• **Problem details**
Continue the article on how solvated electrons in liquid ammonia shift from a blue electrolyte to a bronze metal, starting right after its final sentence.

• **Text passage**
Solvated electrons’ metallic transition resolved with spectroscopy

Scientists have come closer to solving one of the mysteries of solvated electrons: free electrons that are stabilised in solvent cavities. In their archetypal ammoniated form, solvated electrons produce an inky blue electrolyte at low electron concentrations and a bronze metallic liquid at high concentrations. By obtaining the first ever photoelectron spectra of this system, the researchers suggest that there is a smooth transition between these states as the concentration increases – and not an abrupt switch like other studies had proposed.

Solvated electrons form when alkali metals release their electrons into solvents such as liquid ammonia. Humphry Davy was fascinated by the bronze and blue colours, which he observed in 1808, shortly after he had discovered sodium and potassium. ‘You can go continuously from something that is in essence an ionic electrolyte to a liquid metal that has an electrical conductivity comparable to copper,’ says inorganic chemist Peter Edwards from the University of Oxford, UK, who discovered Davy’s unpublished observations in 1982. ‘How it transforms from the spin-paired state to the metallic state is still a deep question that no one has really resolved yet,’ says Edwards.

A team of chemists, led by Ondrej Marsalek from Charles University, Czech Republic, Bernd Winter from the Fritz Haber Institute of the Max Planck Society in Germany, Stephen Bradforth from the University of Southern California, US, and Pavel Jungwirth from the Czech Academy of Sciences, has now studied the energetic changes happening during the blue-to-bronze transition. Photoelectron spectra suggest that individual solvated electrons gradually coalesce as their concentration is increased, first forming spin-paired dielectons and then a metallic liquid.

• **Data under study**
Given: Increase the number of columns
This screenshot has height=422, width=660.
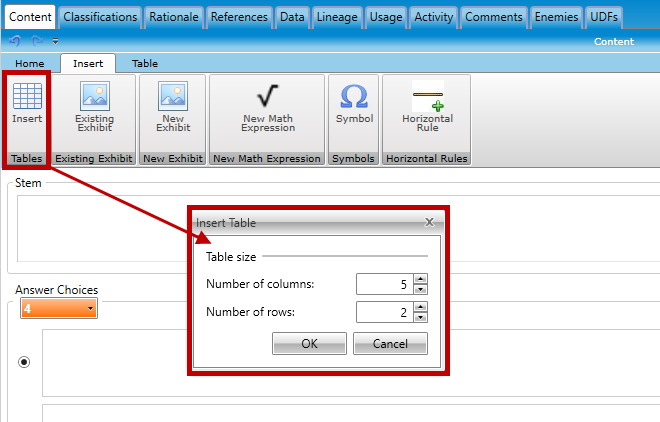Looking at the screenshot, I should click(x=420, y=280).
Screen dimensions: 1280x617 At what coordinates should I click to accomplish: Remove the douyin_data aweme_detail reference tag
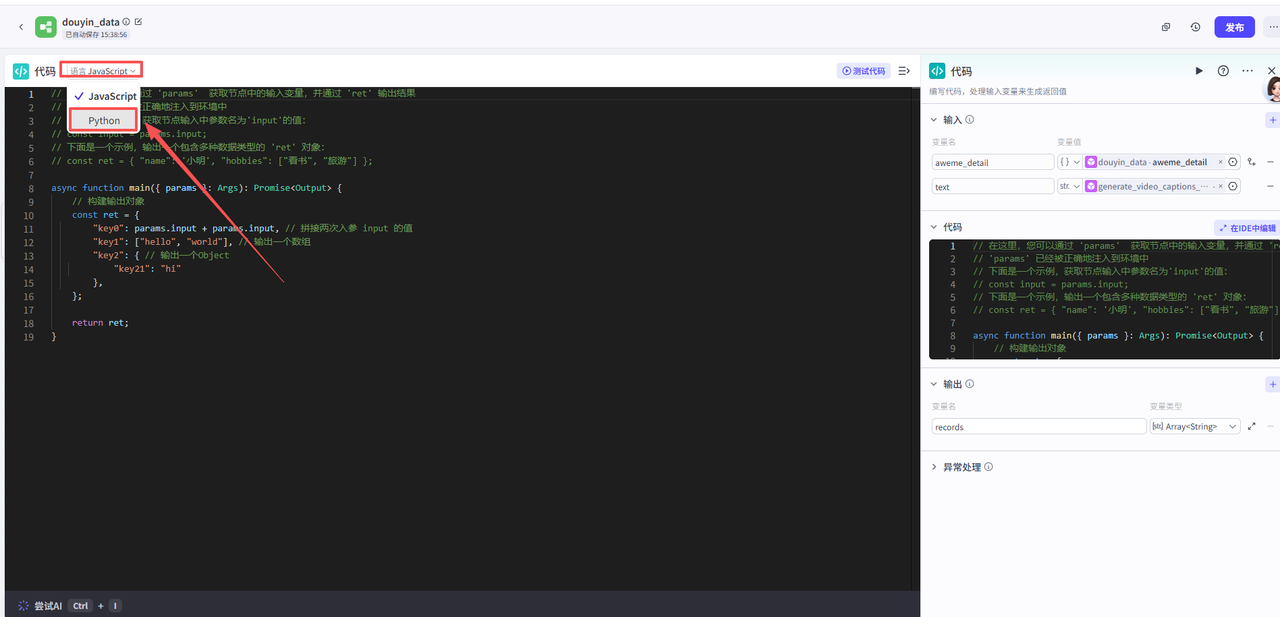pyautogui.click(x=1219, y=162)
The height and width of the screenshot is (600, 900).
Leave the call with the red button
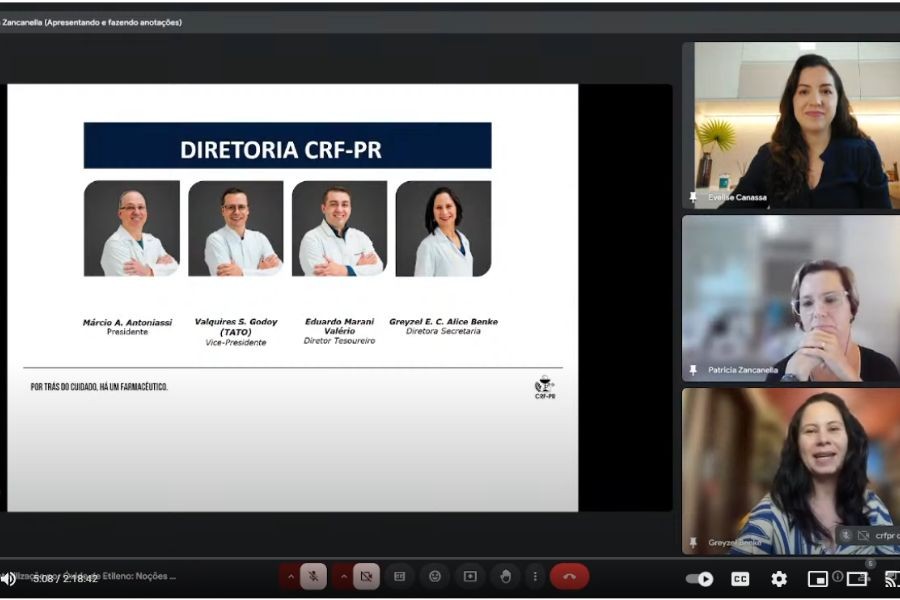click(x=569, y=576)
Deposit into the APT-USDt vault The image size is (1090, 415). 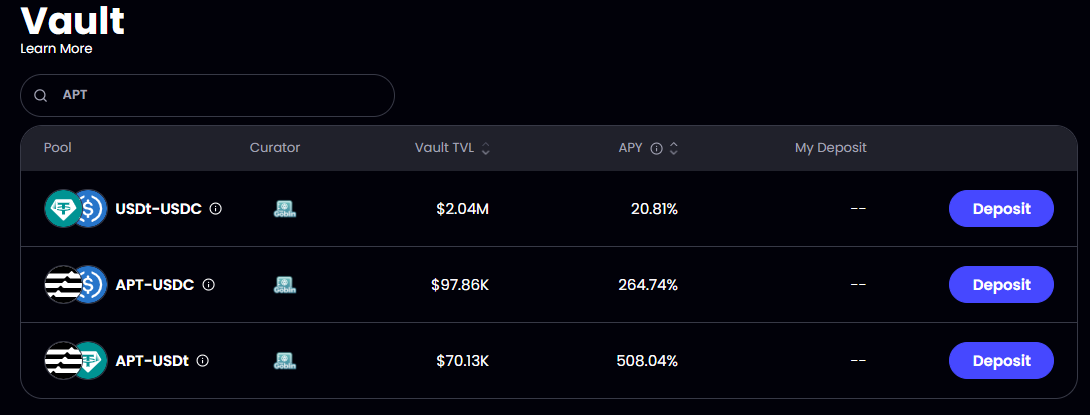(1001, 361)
...
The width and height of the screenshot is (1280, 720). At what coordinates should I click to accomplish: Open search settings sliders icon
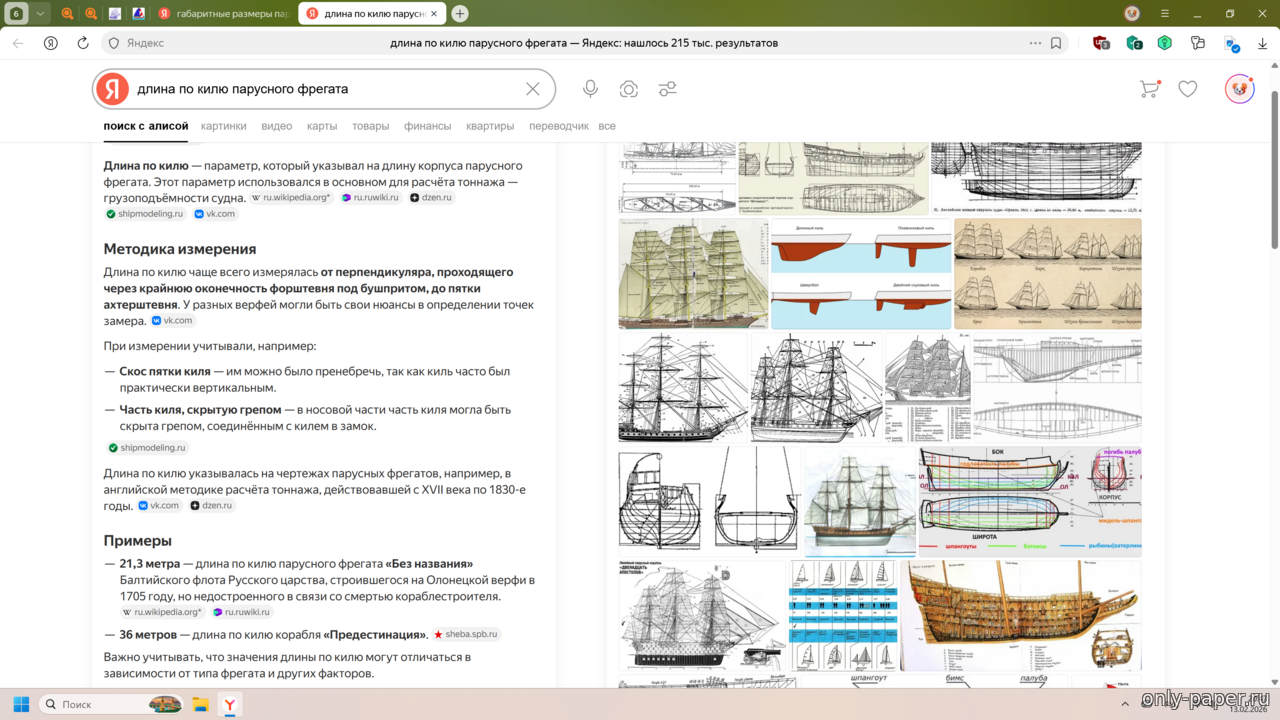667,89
---
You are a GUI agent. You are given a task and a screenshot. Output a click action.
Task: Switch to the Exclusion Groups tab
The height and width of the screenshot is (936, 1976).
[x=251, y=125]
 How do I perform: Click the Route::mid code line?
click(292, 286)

• **Task result**
‘What is really special is that they could record photoelectron spectra of bulk liquid,’ says Ruth Signorell from ETH Zurich in Switzerland, who has studied the metal transition in sodium–ammonia nanodroplets. ‘It’s experimentally difficult to achieve because liquid ammonia has a fairly high vapour pressure, and to record photoelectron spectra you need to be in high vacuum – these two things are not compatible.’

Jungwirth and colleagues’ solution was to shoot a tiny jet of alkali metal–ammonia solution – refrigerated to below –33°C – across a vacuum while bombarding it with synchrotron x-rays. ‘It’s all pretty nasty material,’ Jungwirth admits. ‘You end up with half a kilo of ammonia ice. And then you add the alkali metal, it’s potentially explosive and you’re doing it in a synchrotron, which is a very expensive device.’

Yet despite the team’s impressive technical achievement, Signorell says she is doubtful that the experiment really shows that the metal transition is gradual. She notes that there is a big gap in the measurements between the most concentrated and the second most concentrated solutions.

However, for Jungwirth, the study was mostly ‘preparatory work for what we actually want to do, which is to prepare metallic water’. For this, the team will need to add alkali metal to water, which usually results in an explosive reaction. If the researchers succeed, it would allow them to make a material that has been proposed to exist only at extremely high pressures.